I am going to use Dieudonné's $1$-form to show that the nonvanishing vector field $$ V = y^3(1{-}y)^2\,\frac{\partial\ }{\partial x} + \big(y^3-2(1{-}y)^2\bigr)\,\frac{\partial\ }{\partial y}, $$ while geodesible, is not geodesible with respect to any conformal metric on the plane, i.e., a metric of the form $g = \mathrm{e}^{2u(x,y)}(\mathrm{d}x^2+\mathrm{d}y^2)$.
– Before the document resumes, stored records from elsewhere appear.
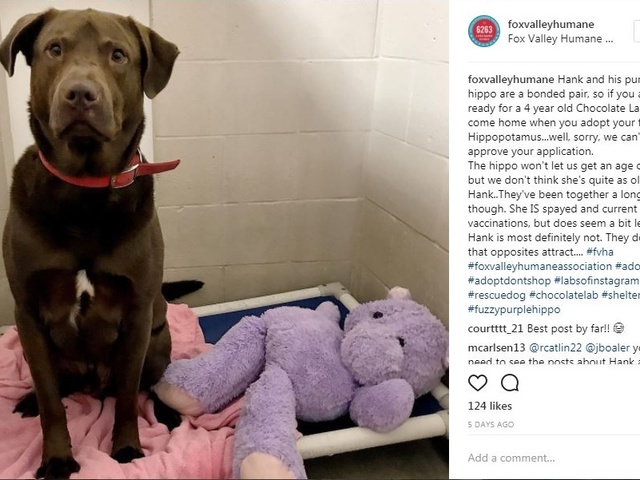Image resolution: width=640 pixels, height=480 pixels.
Task: Open the #labsofinstagram hashtag
Action: pos(596,281)
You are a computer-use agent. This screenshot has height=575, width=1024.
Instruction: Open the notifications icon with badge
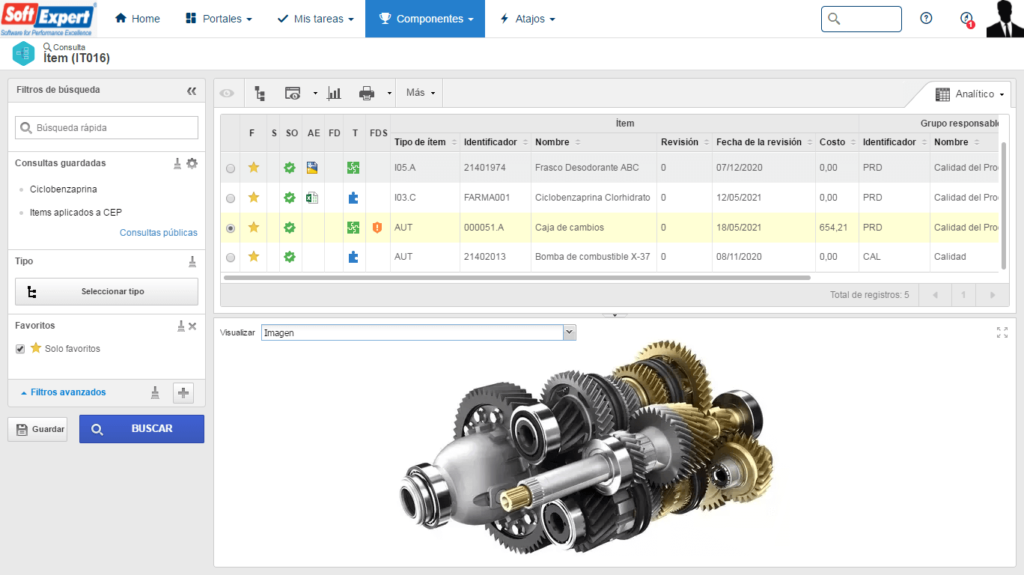[x=967, y=19]
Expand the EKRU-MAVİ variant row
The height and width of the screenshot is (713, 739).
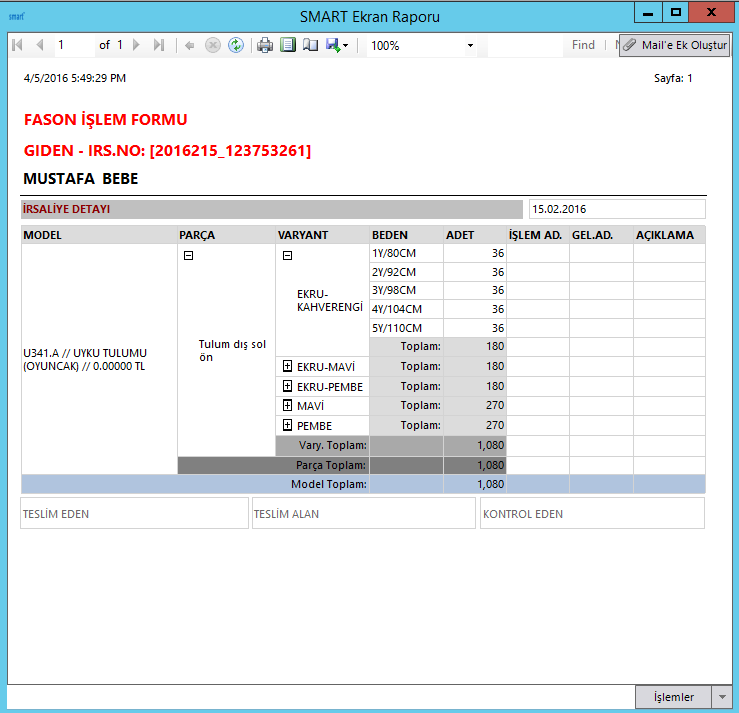pyautogui.click(x=287, y=367)
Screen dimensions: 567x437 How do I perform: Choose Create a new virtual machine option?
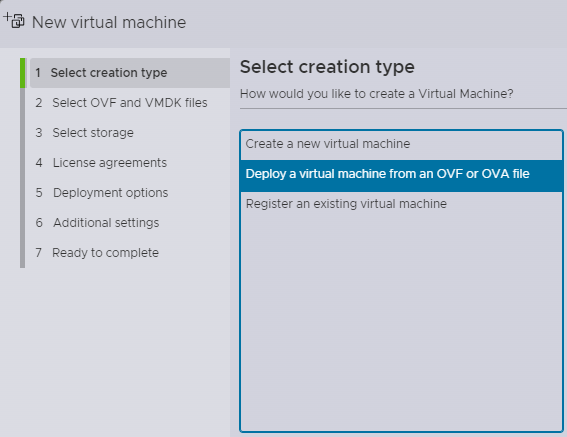(x=401, y=145)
First, I will show that $V$ is geodesible. To do this, it suffices to find a closed $1$-form $\phi$ such that $\phi(V)>0$. I construct $\phi$ as follows: Let $\rho \approx 0.639$ be the unique real root of $\rho^3-2(1{-}\rho)^2 = 0$. Now set $$ f(y) = \frac{\rho^3(1{-}\rho)^2-y^3(1{-}y)^2}{y^3-2(1{-}y)^2}, $$ and note that $f(y)$ is a rational function of $y$ with a quadratic denominator that never vanishes. Hence $f(y)$ is a smooth function of $y$. Now set $$ \phi = \mathrm{d}x + f(y)\,\mathrm{d}y. $$ Then $\phi$ is closed and computation yields $\phi(V) = \rho^3(1{-}\rho)^2>0$. Thus, $V$ is geodesible.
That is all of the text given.